• What to produce
From the line containing "Каталог витой пары Krauler (143, 161)" down to the last line of the records below, give every line again without any change.

── Data excerpts

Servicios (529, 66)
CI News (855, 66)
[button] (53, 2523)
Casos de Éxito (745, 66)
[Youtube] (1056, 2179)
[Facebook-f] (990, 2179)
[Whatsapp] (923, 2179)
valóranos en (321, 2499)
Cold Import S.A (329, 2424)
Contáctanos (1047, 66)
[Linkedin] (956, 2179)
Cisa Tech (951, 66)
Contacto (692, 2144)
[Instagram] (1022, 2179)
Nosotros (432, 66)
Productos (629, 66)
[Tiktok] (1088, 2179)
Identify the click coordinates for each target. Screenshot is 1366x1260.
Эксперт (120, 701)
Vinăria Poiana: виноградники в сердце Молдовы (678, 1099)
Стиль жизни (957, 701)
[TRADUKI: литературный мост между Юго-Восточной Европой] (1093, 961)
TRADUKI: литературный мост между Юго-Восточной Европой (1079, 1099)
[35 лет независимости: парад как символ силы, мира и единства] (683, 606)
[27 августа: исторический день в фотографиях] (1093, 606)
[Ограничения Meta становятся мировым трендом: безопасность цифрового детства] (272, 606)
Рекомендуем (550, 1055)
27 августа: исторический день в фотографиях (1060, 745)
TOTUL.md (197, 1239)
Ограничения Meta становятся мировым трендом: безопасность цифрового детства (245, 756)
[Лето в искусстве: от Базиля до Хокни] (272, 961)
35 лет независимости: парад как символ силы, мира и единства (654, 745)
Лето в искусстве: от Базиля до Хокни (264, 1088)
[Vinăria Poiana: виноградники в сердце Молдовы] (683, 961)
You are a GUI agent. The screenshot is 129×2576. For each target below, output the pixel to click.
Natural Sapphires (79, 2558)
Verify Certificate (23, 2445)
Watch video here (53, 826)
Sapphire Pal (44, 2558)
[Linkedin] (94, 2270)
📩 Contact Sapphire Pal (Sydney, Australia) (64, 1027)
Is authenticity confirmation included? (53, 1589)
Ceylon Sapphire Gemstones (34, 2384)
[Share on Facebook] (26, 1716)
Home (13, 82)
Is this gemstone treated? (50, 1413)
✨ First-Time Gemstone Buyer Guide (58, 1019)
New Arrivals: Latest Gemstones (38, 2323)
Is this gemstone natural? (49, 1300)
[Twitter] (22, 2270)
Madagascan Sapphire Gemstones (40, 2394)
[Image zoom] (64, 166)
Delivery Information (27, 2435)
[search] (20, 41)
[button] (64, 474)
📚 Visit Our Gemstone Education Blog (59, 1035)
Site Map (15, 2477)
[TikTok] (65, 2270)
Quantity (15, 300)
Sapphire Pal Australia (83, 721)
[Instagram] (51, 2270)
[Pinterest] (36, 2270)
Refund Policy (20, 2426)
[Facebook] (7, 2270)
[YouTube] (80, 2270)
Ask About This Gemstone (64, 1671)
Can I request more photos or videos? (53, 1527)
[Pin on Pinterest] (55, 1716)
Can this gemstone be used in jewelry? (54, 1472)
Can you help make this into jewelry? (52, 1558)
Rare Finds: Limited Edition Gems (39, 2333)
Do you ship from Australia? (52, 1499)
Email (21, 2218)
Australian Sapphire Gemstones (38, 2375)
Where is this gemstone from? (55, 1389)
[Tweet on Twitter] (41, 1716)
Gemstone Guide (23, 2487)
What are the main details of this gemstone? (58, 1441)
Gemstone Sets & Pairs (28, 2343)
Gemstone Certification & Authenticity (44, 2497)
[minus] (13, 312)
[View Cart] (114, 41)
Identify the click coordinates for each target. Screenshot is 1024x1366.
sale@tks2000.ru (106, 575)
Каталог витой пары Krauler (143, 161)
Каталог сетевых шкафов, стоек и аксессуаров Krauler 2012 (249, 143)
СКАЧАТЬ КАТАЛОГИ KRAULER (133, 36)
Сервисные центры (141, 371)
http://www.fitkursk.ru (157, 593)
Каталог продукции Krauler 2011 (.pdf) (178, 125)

────

• Solution to this exercise
Каталог витой пары Krauler (143, 161)
Каталог сетевых шкафов, стоек и аксессуаров Krauler 2012 (249, 143)
СКАЧАТЬ КАТАЛОГИ KRAULER (133, 36)
Сервисные центры (141, 371)
http://www.fitkursk.ru (157, 593)
Каталог продукции Krauler 2011 (.pdf) (178, 125)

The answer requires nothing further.